(Records for this task Opens)
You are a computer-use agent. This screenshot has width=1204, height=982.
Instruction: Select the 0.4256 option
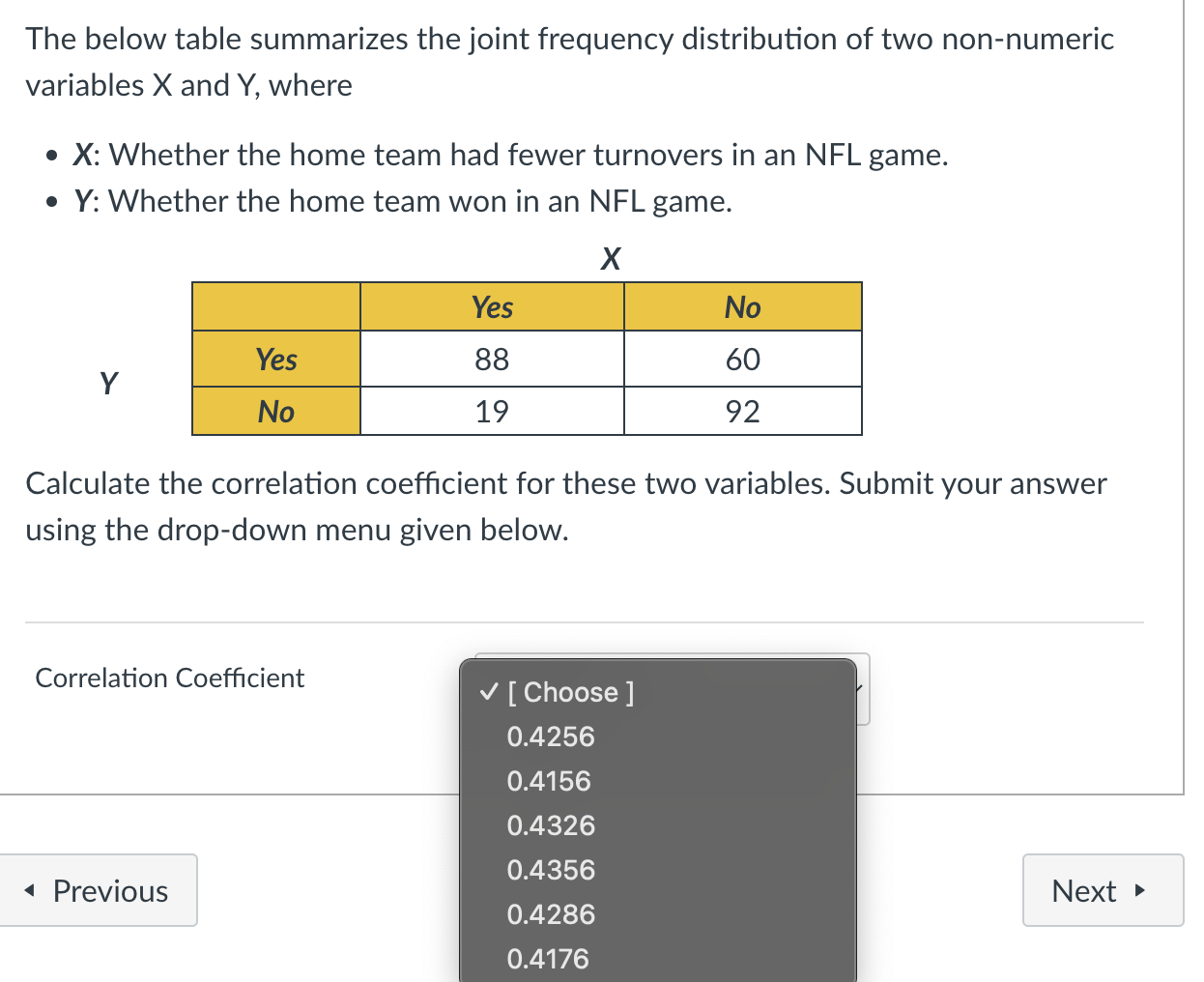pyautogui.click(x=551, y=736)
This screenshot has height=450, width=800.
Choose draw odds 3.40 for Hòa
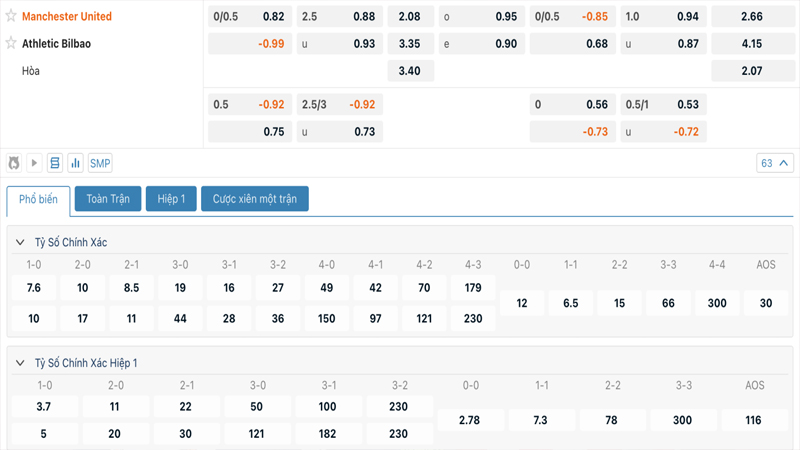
(Records for this task Closes)
(Records for this task Opens)
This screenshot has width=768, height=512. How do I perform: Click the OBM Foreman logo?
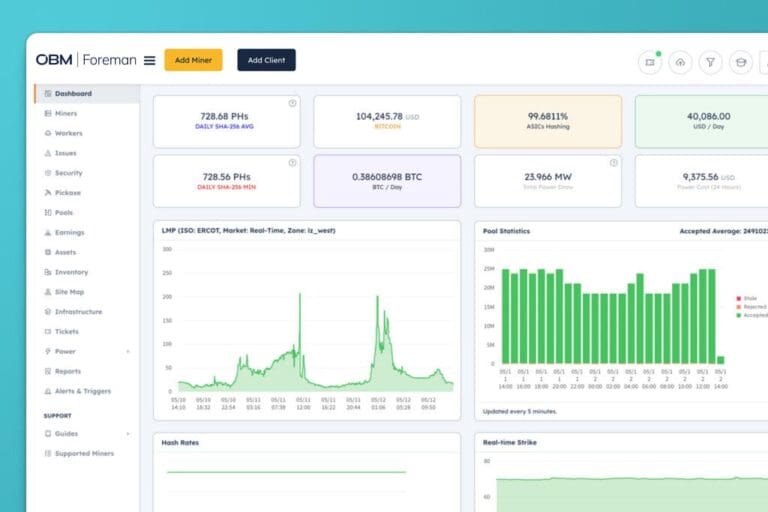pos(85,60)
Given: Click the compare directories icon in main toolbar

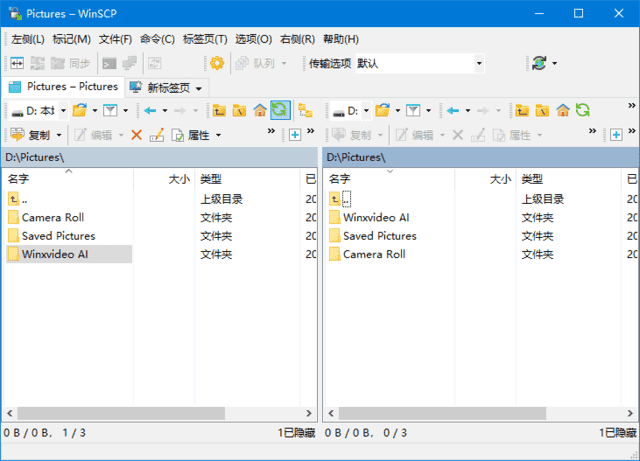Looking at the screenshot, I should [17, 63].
(Records for this task Closes)
What to work on: In the records above, find the line with "You are a computer-use" and the line with "Choose draw odds 3.40 for Hòa". Write out exactly those lines and every one between, with no pictures and no other lines.

Answer section:
You are a computer-use agent. This screenshot has width=1204, height=982.
Instruction: Select the 0.4256 option
pyautogui.click(x=551, y=736)
This screenshot has height=450, width=800.
Choose draw odds 3.40 for Hòa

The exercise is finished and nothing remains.